Referral and centralisation: Internationally, displaced acetabular fractures are best managed in high-volume pelvic and acetabular units. Outcomes correlate with surgeon and centre volume, and the iatrogenic sciatic-palsy rate is surgeon-dependent (Schaffer 2024) - a strong argument for centralised care, consistent with UK BOA/BOAST major-trauma pathways and similar regional trauma-network models elsewhere.

Timing: Reduce an associated hip dislocation urgently (delay greater than 12 hours worsens outcome and raises AVN risk - Moed 2002). Definitive fixation is generally undertaken within about 5-10 days once the patient is optimised, balancing soft-tissue recovery against the increasing difficulty of late reduction.

Classification and approach selection: The Letournel-Judet classification is the universal framework; the Kocher-Langenbeck is the consensus posterior approach across AO Foundation teaching, FRCS (Tr and Orth), FRACS, EBOT and ABOS curricula.

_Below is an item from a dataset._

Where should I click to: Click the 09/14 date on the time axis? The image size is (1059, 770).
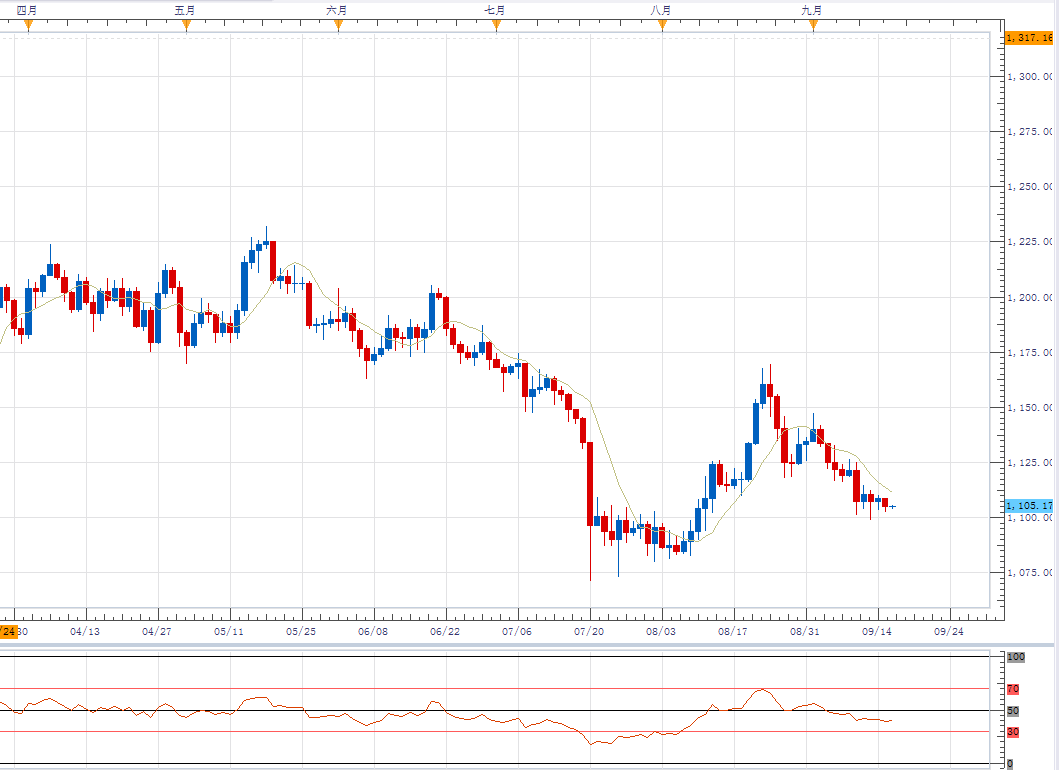tap(877, 631)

HO prophylaxis - genuine practice variation: Both indomethacin and single-dose radiation are evidence-based and of equivalent efficacy in RCTs (Burd 2001; Moore 1998). Practice differs by centre and resource setting - radiation is preferred when an NSAID is contraindicated (e.g. concurrent long-bone fracture, given indomethacin's nonunion risk), while indomethacin is far cheaper and more widely available.

VTE prophylaxis: Combined mechanical and pharmacological prophylaxis (low-molecular-weight heparin or a direct oral anticoagulant) is standard in major-trauma guidance worldwide; agent and duration follow local protocols and bleeding-risk assessment.

Intraoperative monitoring: SSEP and/or continuous EMG monitoring of the sciatic nerve is used selectively in high-risk cases where available; it is not universally mandated and its outcome benefit is not firmly established.